The modern artist… is working and expressing an inner world – in other words – expressing the energy, the motion, and other inner forces. -Jackson Pollock
Cultural icon and American painter Paul Jackson Pollock was a major founding father of the abstract expressionist movement, and he stands as one of the most influential artists of the 20th Century. His radically abstract works evoked passionate admiration and scorn in equal measure, and he was derisively nicknamed “Jack the Dripper” by his detractors, a slight that did not go unnoticed by the sensitive painter.
Despite the considerable fame he achieved during his lifetime, Pollock regularly suffered from severe bouts of depression and alcohol abuse, and his friends eventually pressed him to enter psychotherapy to help him get his drinking under control. While therapy appeared to be of little assistance in helping the troubled artist curb his self-destructive impulses, Pollock became fascinated with Jungian concepts that he was exposed to in treatment.
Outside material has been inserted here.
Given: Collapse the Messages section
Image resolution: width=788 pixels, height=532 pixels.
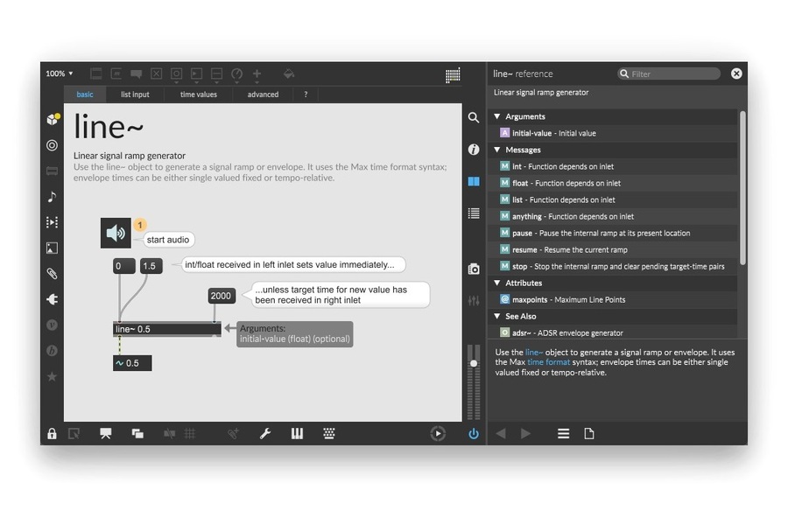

Pollock embraced Jung’s theory that art originates from the unconscious and seeks expression through concrete representations of cultural symbols and archetypes. Pollock’s interest in these concepts occurred at a time when psychoanalysis was beginning to have a major impact on people’s understanding of the human psyche and the construction of the self.
Jungian symbols and archetypes can be seen in Pollock’s pioneering “action paintings,” which he worked on during the late 1940’s. These “action paintings” represented a radical deviation from the norms of classical European art, as they were not intended to portray specific objects or elicit specific emotions in the observer. Instead, these paintings were intended to penetrate the subconscious of the observer and tap into the primal drives that motivate the creation of universal archetypal symbols. Pollock strove to create these paintings “unconsciously” and spontaneously, so that he could better evoke a sense of raw emotion and primal action in the observer.